For the repeated measures design D.C.Montgomery in his "Design and Analysis of Experiments" book provides the mathematical / statistical (linear) model (with changes): $y_{ij} = \mu + \beta_i + \tau_j + \epsilon_{ij}$, where $\beta$ is a parameter associated with the $i$th subject, $\tau$ is the effect of the $j$th treatment, and $\epsilon$ is the independent error.

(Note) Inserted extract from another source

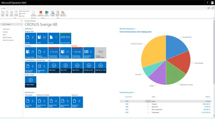Open the Assisted Setup icon
Viewport: 215px width, 121px height.
click(57, 13)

In Weixing Song's document it is stated that to check the model's assumptions we should operate with residuals calculated as (A): $$\hat\epsilon_{ij} = Y_{ij} - \bar Y_{i.} - \bar Y_{.j} + \bar Y.$$
The formula (B) on Wikipedia is $$\hat\epsilon_i = Y_i - \bar Y.$$
My question is:
what formula is used to correctly calculate residuals in the model describing a single-factor repeated measures design to check its assumptions (multivariate normality, homoscedasticity, sphericity, linearity, additivity)?
Thank you.
P.S.
E.Vonesh and V.M.Chinchilli in their "Linear and Nonlinear Models for the Analysis of Repeated Measurements" monograph state that the model for single-sample RM design may be written as $y_{i} = \mu + \epsilon_{i}$.